======== BACAAN
F. Pengaturan Pidana Mati dalam Hukum Positif
Indonesia
Sebagaimana telah dikemukakan
di atas bahwa dasar pemberlakuan pidana mati diatur dalam Pasal 10 huruf a Angka
(1) KUHP jo Pasal 11 KUHP. Setidaknya tindak pidana yang diancam dengan pidana
mati di dalam KUHP ada 9 (sembilan) buah, yaitu:
1. Pasal 104 KUHP (makar terhadap presiden dan wakil
presiden);
2. Pasal
111 ayat (2) KUHP (membujuk negara asing untuk bermusuhan atau berperang , jika
permusuhan itu dilakukan atau berperang);
3. Pasal 124 ayat (1) KUHP (membantu musuh waktu
perang);
4. Pasal 124 bis KUHP (menyebabkan atau memudahkan
atau menganjurkan huru hara);
5. Pasal 140 ayat (3) KUHP (makar terhadap raja
atau presiden atau kepala negara sahabat yang direncanakan atau berakibat
maut);
6. Pasal 340 KUHP (pembunuhan berencana);
7. Pasal 365 ayat (4) KUHP (pencurian dengan
kekerasan yang mengakibatkan luka berat atau mati);
8. Pasal 444 KUHP (pembajakan di laut, di pesisir
dan di sungai yang mengakibatkan kematian); dan
9. Pasal 479 k ayat (2) dan Pasal 479 o ayat (2)
KUHP (kejahatan penerbangan dan kejahatan terhadap sarana/prasarana
penerbangan).
G. Pelaksanaan Pidana Mati di Indonesia
Di beberapa negara pelaksanaan
pidana mati dilaksanakan dengan berbagai cara, di antaranya:
1. Di negeri Cina ditembak di bagian belakang
kepala;
2. Di negara Sudan dan Iran dengan menggantung atau
melempari atau menembak (hanging, stoning
or shooting);
3. Di negara Saudi Arabia dan Yaman dipenggal
dengan pedang;
4. Di Oklahoma dengan lethal injection;
5. Beberapa negara di Timur Tengah dilempari
dengan batu sampai mati;
6. Di negara USA dengan electrik chair atau gas
chamber (kamar gas);
7. Di Arizona dengan gas chamber;
8. Di negara Burundi, Comoros, Guinea, Lebanon,
eksekusi pidana mati di tempat terbuka;
9. Di negara Saudi Arabia, China, Gabon, Libia,
Kazakhstan, Guatemala, disiarkan di Televisi;
10. Di Thailand dapat disaksikan oleh wartawan dan
kameramen saat ditembak.
Di Indonesia cara pelaksanaan pidana mati diatur dalam Pasal
11 KUHP yang menentukan “Pidana mati dijalankan oleh algojo pada tempat
gantungan dengan menjeratkan tali yang terikat di tiang gantungan pada leher
terpidana kemudian menjatuhkan papan tempat terpidana berdiri.”
================
======== CUPLIKAN DATA
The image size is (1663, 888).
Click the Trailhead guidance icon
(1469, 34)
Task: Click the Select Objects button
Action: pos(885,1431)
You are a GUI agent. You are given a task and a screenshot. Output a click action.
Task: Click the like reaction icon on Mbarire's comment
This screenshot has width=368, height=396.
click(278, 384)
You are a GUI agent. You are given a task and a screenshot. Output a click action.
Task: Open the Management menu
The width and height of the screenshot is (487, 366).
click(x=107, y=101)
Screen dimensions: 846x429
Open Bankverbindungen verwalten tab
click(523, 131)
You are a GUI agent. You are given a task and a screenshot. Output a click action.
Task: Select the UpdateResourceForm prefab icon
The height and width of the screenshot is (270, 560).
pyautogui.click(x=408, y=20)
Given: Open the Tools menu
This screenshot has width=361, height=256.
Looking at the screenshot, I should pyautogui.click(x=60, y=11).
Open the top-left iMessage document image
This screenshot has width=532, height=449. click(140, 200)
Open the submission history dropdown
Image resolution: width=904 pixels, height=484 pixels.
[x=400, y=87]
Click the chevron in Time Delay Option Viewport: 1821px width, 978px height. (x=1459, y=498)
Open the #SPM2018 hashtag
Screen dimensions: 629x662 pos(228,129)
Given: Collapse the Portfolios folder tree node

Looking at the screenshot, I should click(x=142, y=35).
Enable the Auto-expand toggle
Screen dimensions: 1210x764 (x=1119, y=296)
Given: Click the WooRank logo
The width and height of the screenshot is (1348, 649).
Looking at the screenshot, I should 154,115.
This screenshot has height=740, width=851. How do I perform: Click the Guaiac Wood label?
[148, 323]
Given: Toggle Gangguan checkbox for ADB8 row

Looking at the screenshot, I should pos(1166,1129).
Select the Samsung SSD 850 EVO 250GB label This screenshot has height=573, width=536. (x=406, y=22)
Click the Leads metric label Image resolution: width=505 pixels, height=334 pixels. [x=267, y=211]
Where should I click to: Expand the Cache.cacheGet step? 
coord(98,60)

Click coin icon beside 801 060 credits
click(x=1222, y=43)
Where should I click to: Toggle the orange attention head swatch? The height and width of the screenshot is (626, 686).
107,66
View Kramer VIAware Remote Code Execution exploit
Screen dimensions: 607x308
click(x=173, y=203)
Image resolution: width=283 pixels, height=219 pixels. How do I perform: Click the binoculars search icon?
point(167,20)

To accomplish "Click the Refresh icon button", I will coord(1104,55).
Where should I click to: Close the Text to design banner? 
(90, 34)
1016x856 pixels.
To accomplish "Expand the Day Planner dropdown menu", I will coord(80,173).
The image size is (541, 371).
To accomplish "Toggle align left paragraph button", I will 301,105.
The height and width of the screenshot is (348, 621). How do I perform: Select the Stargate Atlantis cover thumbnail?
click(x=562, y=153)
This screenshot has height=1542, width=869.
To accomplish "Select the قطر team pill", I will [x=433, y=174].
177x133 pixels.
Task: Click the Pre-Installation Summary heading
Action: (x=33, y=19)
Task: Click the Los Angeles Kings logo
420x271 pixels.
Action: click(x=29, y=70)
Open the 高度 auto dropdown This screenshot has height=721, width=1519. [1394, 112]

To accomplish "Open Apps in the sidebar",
================
§ **SOAL YANG DIBERIKAN A**: Sebutkan semua negara yang menurut bacaan tentang pidana mati menyiarkan pelaksanaan pidana mati di televisi.
§ **SOAL YANG DIBERIKAN B**:
Jawablah pertanyaan berikut berdasarkan bacaan tentang pidana mati.
(i) Pasal KUHP mana yang mengancam pembunuhan berencana dengan pidana mati?
(ii) Dengan cara apa pidana mati dilaksanakan di Saudi Arabia dan Yaman?
(iii) Menurut Pasal 11 KUHP yang dikutip, siapa yang menjalankan pidana mati?

§ **JAWABAN YANG BENAR A**: Saudi Arabia, China, Gabon, Libia, Kazakhstan, Guatemala

§ **JAWABAN YANG BENAR B**:
(i) Pasal 340 KUHP
(ii) Dipenggal dengan pedang
(iii) Algojo